There is always a right way and then there is a wrong way. Included in this is that there is a correct way to sleep and it includes much more than just crawling into the bed and switching the lights off. Here are a few of the most common mistakes that individuals make that could be the reason for keeping them awake during the night.

Consistently Wearing The Same Pajamas

Definitely what is worn to bed matters, yes, even though it is just what is being slept in. The body temperature has a critical role in the sleep cycle, a tiny reduction in the temperature is what results in persons falling to sleep, according to Dr. Raj Dasgupta, a fellow of the American Academy of Sleep Medicine. This ultimately means that if a person is too cold or too hot, it could prohibit them from receiving a proper night’s rest. Wearing silk to bed is the ideal choice, due to the fact it maintains the warm feeling during chilly nights and keeps the individual cool when it is hot. If the cost of silk is the deciding factor, try using breathable cotton during the warmer seasons and flannel that is cozy during the colder months.

Sleeping In The Wrong Position

If someone is really trying their hardest to sleep on their back during the night, due to the fact that they were advised that it prevents wrinkles, they may end up with bags under their eyes, trying to prevent wrinkles. Sleep posture impacts the quality of sleep and persons should sleep in the position that they are normally inclined to be in. However, specific conditions have to result in the recommendation of certain sleeping postures that may not be a natural position however, it might more beneficial for a good night’s rest. Sleeping on the side or lateral sleeping is an excellent option for those individuals that snore or suffer from medical conditions that need the airways to stay open, for instance.

Slept On The Same Mattress For Years

A well broke in bed, could leave the individual with pains in the back and neck and also result in fewer hours of sleep. A mattress should be replaced at least every eight years, as stated by the National Sleep Foundation. If for instance time has been lost on you, investigate the mattress for sagging or worn areas around the center or the edged of the bed; if found it signifies a need for a change. For optimum sleep, seek out a mattress that has a firmness of medium.

Pillows Have Never Been Replaced

Pillows are stuffed with more than just polyester stuffing or feathers, they are also magnets for dead skin, dust mites, and dust, which could easily increase the weight of the pillow by fifty percent over the course of three years.
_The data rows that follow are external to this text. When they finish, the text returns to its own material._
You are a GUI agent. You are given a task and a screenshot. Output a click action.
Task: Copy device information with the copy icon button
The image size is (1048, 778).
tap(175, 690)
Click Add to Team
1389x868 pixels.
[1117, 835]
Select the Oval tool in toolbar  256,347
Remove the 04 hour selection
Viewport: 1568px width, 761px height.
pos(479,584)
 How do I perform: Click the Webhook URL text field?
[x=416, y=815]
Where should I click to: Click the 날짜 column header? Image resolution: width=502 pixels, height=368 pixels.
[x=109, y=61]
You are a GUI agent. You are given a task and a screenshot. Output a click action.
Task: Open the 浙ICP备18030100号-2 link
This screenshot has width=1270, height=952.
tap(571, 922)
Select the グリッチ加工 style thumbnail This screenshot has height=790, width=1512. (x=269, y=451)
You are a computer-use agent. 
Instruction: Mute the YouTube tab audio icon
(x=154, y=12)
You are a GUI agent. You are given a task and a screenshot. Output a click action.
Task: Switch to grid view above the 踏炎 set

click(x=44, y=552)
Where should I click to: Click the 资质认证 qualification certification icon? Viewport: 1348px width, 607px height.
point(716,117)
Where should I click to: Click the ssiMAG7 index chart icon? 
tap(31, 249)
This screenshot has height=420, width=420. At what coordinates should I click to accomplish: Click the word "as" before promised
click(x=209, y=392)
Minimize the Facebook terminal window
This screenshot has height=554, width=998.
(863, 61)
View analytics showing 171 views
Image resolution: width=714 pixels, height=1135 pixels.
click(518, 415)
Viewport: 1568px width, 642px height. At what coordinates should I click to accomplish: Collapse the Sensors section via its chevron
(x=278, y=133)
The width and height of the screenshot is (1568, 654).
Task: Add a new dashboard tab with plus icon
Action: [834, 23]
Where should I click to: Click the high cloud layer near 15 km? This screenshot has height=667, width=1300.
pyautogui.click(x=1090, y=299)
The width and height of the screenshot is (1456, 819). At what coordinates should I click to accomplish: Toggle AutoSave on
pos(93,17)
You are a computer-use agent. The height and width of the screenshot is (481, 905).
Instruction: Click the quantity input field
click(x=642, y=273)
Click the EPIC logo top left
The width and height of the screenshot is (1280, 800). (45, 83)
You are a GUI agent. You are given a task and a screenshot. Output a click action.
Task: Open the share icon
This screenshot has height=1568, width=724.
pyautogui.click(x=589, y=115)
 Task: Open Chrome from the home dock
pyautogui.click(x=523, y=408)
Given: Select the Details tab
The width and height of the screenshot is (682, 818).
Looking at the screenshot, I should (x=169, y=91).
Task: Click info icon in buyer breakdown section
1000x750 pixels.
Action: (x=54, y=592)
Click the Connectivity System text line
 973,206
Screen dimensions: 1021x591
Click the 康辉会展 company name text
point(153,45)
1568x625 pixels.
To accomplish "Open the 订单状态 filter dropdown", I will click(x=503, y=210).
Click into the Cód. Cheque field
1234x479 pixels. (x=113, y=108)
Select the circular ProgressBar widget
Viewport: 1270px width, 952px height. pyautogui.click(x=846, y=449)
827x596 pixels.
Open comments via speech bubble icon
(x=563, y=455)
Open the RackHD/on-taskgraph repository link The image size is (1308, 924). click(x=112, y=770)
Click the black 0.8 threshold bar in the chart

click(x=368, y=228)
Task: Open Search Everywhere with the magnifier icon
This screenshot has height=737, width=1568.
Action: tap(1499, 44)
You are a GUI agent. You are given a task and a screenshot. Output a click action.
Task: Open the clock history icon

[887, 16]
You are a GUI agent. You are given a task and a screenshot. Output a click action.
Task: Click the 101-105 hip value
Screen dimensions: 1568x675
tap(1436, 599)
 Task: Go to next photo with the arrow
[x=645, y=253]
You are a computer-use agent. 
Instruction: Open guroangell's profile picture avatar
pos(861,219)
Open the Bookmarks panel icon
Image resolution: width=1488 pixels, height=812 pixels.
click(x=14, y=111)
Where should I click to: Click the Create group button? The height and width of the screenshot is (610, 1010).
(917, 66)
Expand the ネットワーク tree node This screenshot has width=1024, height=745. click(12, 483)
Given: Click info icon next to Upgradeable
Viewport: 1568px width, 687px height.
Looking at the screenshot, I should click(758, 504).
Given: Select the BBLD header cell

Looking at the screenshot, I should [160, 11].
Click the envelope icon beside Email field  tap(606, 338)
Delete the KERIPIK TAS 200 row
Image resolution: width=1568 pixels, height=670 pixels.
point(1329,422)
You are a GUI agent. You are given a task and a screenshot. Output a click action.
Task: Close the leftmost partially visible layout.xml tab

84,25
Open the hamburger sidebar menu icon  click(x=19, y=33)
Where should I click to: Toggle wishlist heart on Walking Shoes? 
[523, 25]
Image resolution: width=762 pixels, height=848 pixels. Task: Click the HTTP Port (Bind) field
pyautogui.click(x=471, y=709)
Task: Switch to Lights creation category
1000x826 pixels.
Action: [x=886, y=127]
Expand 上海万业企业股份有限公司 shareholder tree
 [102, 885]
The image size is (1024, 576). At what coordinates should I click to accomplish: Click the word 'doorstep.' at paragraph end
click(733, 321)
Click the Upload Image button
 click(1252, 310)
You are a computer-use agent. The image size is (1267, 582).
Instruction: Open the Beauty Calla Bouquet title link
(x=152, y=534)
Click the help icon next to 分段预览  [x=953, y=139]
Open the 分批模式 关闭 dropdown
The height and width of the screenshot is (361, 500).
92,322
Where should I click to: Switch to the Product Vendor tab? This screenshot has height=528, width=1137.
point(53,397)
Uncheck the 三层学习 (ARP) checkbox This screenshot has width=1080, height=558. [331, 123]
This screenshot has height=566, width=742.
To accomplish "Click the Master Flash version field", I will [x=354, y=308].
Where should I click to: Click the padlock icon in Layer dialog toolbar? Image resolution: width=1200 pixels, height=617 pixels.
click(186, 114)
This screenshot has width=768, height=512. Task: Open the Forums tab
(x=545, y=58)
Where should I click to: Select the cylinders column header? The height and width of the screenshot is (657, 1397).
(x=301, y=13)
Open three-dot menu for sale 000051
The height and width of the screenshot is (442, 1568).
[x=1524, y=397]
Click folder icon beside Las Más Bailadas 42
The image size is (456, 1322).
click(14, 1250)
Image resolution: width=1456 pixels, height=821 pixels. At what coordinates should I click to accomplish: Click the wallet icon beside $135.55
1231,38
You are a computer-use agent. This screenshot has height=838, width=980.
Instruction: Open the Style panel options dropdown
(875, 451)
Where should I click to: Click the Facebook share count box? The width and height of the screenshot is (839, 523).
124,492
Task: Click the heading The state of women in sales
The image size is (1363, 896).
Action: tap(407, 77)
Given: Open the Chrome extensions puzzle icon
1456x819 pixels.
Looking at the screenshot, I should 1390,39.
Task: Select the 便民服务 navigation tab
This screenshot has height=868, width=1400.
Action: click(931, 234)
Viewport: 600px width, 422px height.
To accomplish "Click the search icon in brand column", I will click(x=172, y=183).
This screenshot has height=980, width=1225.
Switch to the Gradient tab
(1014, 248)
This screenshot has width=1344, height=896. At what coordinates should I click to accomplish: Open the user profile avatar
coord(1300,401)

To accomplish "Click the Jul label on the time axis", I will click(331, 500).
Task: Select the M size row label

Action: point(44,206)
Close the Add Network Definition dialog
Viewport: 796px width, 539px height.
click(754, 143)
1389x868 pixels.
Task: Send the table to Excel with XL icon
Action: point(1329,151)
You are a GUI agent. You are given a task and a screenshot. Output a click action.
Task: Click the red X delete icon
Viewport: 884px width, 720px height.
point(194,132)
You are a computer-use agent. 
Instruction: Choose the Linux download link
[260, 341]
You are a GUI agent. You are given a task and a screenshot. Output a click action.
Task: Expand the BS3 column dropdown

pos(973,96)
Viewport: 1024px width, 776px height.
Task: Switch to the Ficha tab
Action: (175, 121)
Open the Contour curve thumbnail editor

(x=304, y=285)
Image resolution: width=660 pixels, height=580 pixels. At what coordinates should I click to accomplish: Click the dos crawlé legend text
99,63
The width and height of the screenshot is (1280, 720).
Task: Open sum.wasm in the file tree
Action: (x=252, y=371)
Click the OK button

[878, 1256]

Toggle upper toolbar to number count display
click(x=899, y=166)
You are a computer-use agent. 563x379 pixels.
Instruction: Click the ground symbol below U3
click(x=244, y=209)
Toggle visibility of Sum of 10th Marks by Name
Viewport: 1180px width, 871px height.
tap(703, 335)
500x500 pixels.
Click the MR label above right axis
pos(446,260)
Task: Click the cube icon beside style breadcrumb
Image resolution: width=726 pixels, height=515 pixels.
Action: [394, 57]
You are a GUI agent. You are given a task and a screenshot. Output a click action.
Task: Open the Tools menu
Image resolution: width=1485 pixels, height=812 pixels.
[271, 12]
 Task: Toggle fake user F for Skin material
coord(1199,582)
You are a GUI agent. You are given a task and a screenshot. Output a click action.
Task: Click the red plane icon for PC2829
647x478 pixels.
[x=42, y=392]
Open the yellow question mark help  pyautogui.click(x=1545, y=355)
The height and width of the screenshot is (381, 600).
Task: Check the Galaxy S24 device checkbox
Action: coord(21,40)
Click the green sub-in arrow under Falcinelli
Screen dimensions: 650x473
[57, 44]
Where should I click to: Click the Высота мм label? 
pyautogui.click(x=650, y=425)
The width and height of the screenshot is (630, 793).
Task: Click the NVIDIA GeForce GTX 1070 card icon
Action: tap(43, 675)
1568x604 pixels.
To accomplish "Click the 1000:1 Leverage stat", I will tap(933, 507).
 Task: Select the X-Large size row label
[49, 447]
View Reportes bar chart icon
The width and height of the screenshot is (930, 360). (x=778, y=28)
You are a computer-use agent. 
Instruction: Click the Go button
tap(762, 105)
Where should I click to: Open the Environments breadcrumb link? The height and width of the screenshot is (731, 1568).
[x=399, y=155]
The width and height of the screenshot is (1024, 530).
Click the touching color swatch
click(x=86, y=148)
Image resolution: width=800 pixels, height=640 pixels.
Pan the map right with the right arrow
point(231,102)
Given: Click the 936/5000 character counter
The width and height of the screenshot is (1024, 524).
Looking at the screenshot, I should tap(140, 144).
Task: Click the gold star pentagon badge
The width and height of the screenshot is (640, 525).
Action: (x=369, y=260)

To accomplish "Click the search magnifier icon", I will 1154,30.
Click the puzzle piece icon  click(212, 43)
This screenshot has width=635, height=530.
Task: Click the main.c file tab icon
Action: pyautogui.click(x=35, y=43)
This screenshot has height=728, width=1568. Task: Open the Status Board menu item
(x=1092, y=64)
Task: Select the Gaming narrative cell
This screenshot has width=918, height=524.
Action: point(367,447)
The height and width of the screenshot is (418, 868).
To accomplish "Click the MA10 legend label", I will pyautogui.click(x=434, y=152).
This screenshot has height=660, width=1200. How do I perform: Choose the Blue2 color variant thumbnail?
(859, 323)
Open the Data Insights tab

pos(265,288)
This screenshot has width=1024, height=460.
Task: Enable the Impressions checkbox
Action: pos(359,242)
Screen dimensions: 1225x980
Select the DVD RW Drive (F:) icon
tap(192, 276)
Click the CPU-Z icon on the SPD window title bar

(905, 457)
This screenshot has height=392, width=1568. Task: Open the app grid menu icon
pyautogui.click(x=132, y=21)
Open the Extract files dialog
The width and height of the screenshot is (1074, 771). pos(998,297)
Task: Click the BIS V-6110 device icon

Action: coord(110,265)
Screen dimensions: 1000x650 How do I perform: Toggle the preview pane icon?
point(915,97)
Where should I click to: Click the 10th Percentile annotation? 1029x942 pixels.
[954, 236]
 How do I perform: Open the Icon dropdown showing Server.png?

Pillows should be washed in the washing machine frequently over the duration of the lifespan of the pillow, they should also be replaced every two years, as stated by the National Sleep Foundation. A good test of whether the pillow should be replaced is to fold the pillow in half and if that pillow does not spring back straight into shape, the pillow should be replaced. Also, another great sign is waking up with a crick in the neck

Leaving Dishes On The Nightstand

The majority of individuals have either sipped a beverage or snacked while in bed, however, leaving the leftovers close by is simply seeking out trouble. Creepy crawlies such as cockroaches are enticed to the area by the most microscopic crumb, therefore constantly sleeping next to an empty sometimes half-empty container of popcorn or some other food, or glass of wine or milk could draw the critters out as the individual falls asleep. What is more is that snacking at late times could activate heartburn, which would definitely keep them awake. Consuming foods so late at night could also result in the metabolism being messed up.

Your Mobile Device Is Your Lullaby

It may appear that a fast game of Candy Crush or another such game or social media strolling could be a quick way of getting to sleep, however, it really has a contrasting effect. Studies have confirmed that the blue wavelength light emanating from mobile devices such as laptops, tablets, and phones increases the discharge of cortisol in the brain, increasing the alertness, even though it decreases in the production of melatonin, which is the hormone that lulls individuals to sleep. As a matter of fact, researchers from Harvard discovered that individuals who reviewed an e-book prior to bed took an additional ten minutes to get to sleep and only fifty percent of the melatonin is produced than those that read a paperback during the same time.

Sleeping With Contact Lenses In

Only if the contact lenses that are approved for use overnight, should be worn during bedtime, individuals should always remove theirs in any other circumstance. Frequently sleeping with contact lenses could increase the chance of developing light sensitivity, eye infection, corneal ulcers, and at times even vision loss.